AIM OF THE EXERCISE: Convert every line of the entries below into a JSON list of strings, one string per line, skipping any blank lines.

== DATA EXTRACT ==

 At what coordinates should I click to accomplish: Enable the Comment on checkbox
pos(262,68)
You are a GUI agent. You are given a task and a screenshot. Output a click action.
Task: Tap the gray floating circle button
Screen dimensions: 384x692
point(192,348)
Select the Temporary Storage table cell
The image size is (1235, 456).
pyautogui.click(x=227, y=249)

===

REPLY TO THE TASK:
[
  " At what coordinates should I click to accomplish: Enable the Comment on checkbox",
  "pos(262,68)",
  "You are a GUI agent. You are given a task and a screenshot. Output a click action.",
  "Task: Tap the gray floating circle button",
  "Screen dimensions: 384x692",
  "point(192,348)",
  "Select the Temporary Storage table cell",
  "The image size is (1235, 456).",
  "pyautogui.click(x=227, y=249)"
]